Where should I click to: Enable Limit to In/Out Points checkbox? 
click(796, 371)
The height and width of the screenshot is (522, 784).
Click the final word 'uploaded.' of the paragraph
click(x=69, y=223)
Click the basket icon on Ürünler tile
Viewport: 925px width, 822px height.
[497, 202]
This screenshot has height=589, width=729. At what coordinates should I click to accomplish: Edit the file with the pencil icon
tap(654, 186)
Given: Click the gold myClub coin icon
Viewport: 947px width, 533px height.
* * *
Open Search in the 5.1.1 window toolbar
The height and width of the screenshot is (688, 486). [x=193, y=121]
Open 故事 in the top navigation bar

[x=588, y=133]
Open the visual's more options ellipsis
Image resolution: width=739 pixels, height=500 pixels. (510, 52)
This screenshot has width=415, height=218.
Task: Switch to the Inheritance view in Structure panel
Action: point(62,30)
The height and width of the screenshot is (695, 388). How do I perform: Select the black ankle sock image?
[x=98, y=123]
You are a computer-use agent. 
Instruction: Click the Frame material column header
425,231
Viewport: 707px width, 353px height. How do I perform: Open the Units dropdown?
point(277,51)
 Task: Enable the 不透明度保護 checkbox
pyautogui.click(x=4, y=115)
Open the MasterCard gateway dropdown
==
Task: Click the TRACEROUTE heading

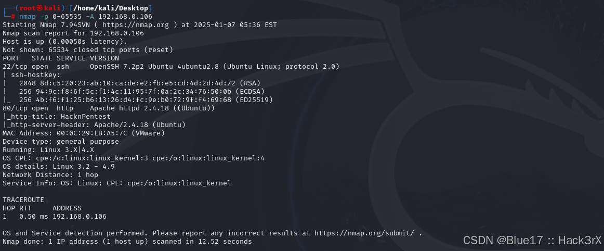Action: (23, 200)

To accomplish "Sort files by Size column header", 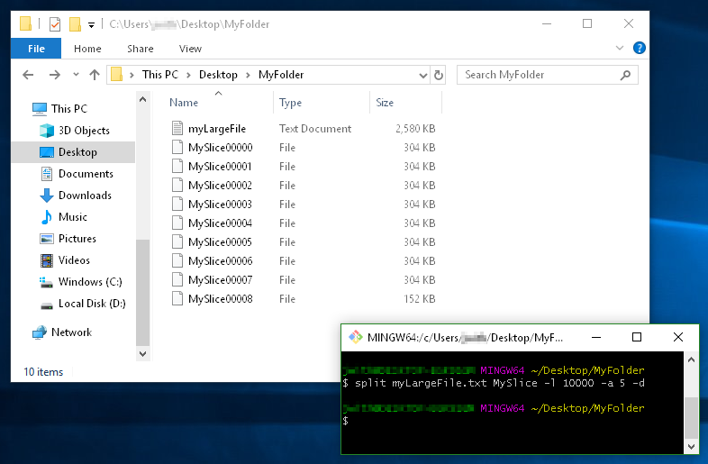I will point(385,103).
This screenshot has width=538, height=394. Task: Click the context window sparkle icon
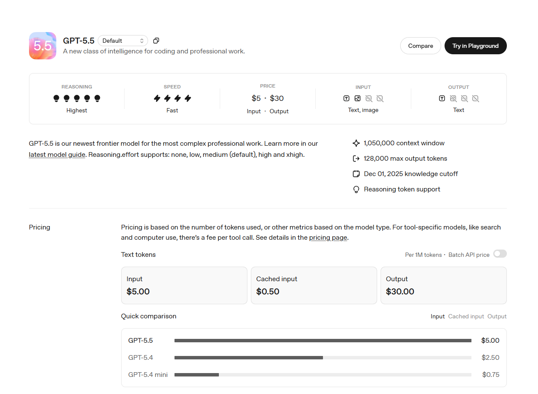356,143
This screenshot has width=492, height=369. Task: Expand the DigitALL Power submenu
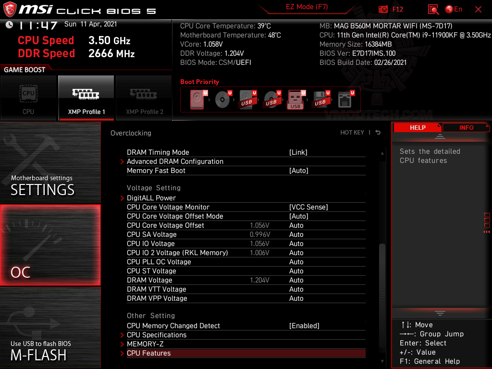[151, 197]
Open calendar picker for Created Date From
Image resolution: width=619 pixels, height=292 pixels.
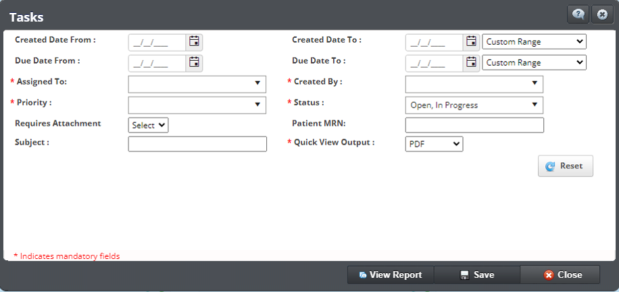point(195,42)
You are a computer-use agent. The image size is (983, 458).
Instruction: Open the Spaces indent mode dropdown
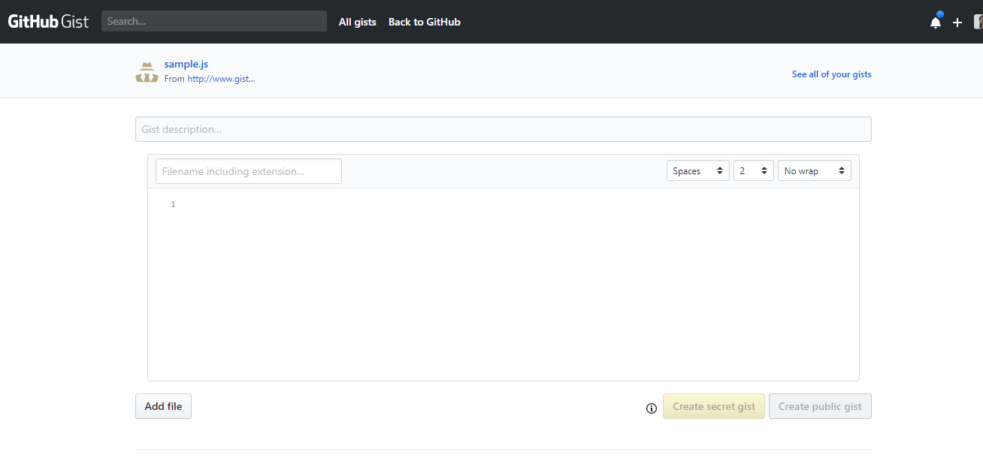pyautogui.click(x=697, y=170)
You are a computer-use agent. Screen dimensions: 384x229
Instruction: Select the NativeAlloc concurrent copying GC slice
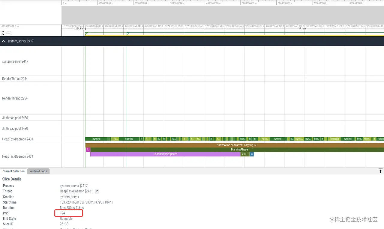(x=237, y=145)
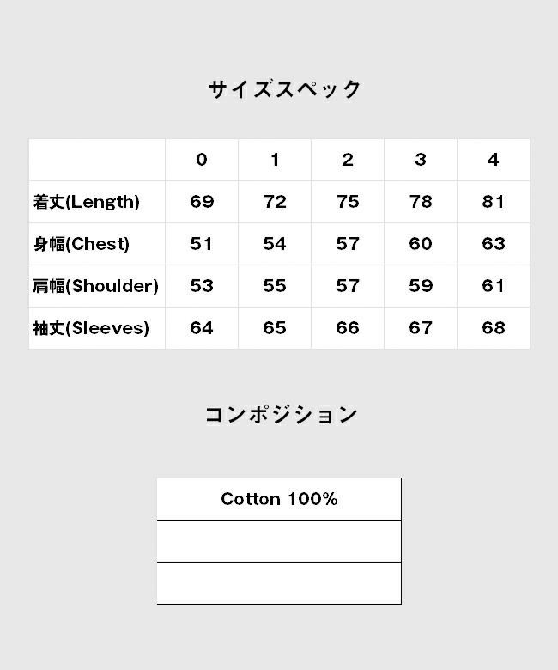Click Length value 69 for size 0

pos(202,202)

### [WORK TO BE COMPLETED]
Reproduce the records from the line containing "Where should I" through the line containing "Viewport: 947px width, 533px height.", swapping "pencil" for "pen" and leaving everything else unchanged.

### [EXERCISE RESULT]
Where should I click to: Enable Limit to In/Out Points checkbox? 
click(796, 371)
The height and width of the screenshot is (522, 784).
Click the final word 'uploaded.' of the paragraph
click(x=69, y=223)
Click the basket icon on Ürünler tile
Viewport: 925px width, 822px height.
[497, 202]
This screenshot has height=589, width=729. At what coordinates should I click to accomplish: Edit the file with the pen icon
tap(654, 186)
Given: Click the gold myClub coin icon
Viewport: 947px width, 533px height.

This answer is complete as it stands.